Type in Presto | Type in Teradata | Notes |
---|---|---|
BOOLEAN | BYTEINT | |
BIGINT | BIGINT | |
DOUBLE | REAL | |
VARCHAR | VARCHAR | Values exceeding MaximumTextLength will be truncated |
DATE | DATE | |
TIMESTAMP | TIMESTAMP | |
VARBINARY | VARBYTE | Error thrown on values exceeding MaximumBinaryLength |
JSON | VARCHAR | |
ARRAY | VARCHAR | Serialized to/from json |
MAP | VARCHAR | Serialized to/from json |
ROW | VARCHAR | Serialized to json in import path. Writing ROW values to Presto is not supported |
- maximum VARCHAR length is limited by default to 4096 characters (see Configuration parameters)
- maximum VARBINARY length is limited by default to 4096 bytes (see Configuration parameters)
- Complex Presto type’s objects are translated to JSON, and they are visible in Teradata as strings. Large complex objects can’t be selected, because their JSON string representation may exceed 64kb.
- Native Presto queries that have aggregations without explicitly specified aliases fail with an error: Presto query failed: Column name not specified at position 1.
SELECT * FROM FOREIGN TABLE( SELECT count(*) FROM nation )@presto_server AS presto_queryWe should provide alias explicitly to make it work.
SELECT * FROM FOREIGN TABLE( SELECT count(*) as some_explicit_alias FROM nation )@presto_server AS presto_query
- Currently QueryGrid is limited to run 20 concurrent queries. However, if your queries are long running or taking a lot of resources (e.g. big result set) it is advised to run even less than 20 queries.
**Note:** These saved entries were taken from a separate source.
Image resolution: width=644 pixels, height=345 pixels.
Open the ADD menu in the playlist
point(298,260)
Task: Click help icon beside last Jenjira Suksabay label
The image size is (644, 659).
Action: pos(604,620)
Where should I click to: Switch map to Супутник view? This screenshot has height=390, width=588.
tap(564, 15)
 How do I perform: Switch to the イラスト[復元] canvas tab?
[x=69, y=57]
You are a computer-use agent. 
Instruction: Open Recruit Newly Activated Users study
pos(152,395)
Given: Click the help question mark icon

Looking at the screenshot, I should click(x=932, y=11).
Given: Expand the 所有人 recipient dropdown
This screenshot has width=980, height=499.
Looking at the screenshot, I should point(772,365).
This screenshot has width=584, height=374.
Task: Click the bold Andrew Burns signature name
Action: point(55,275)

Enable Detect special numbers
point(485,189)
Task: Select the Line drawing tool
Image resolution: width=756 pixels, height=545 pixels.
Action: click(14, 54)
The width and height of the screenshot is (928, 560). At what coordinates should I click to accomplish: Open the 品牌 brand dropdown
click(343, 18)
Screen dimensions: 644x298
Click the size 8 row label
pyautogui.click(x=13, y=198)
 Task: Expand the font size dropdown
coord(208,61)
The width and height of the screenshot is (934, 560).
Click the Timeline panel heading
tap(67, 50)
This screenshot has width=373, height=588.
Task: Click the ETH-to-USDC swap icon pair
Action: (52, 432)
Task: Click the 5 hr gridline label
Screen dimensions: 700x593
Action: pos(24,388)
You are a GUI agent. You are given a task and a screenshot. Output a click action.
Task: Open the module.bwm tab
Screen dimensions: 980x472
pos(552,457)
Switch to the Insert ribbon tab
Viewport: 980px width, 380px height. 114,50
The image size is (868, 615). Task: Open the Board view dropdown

Otherwise you may get an Teradata error:
[Error 7583] [SQLState HY000] The secure mode processes had a set up error.
In order to run INSERT INTO queries with the high presto_writer_count you must change *node-scheduler* settings in Presto config.properties file as well
node-scheduler.max-splits-per-node=MAX_SPLITS_PER_NODE node-scheduler.max-pending-splits-per-node-per-task=MAX_SPLITS_PER_TASK_PER_NODE
- Where
- *MAX_SPLITS_PER_TASK_PER_NODE* must equal or greater than presto_writer_count
- *MAX_SPLITS_PER_NODE* must be equal or greater than presto_writer_count multiplied by the number of queries that are supposed to be run concurrently
High presto_writer_count can cause high CPU utilization. If the Presto starts to fail with the timeout related issue try to decrease presto_writer_count.
In case of getting the Another instance of the Querygrid driver is still running. error please restart your Teradata instance with the tpareset reason command.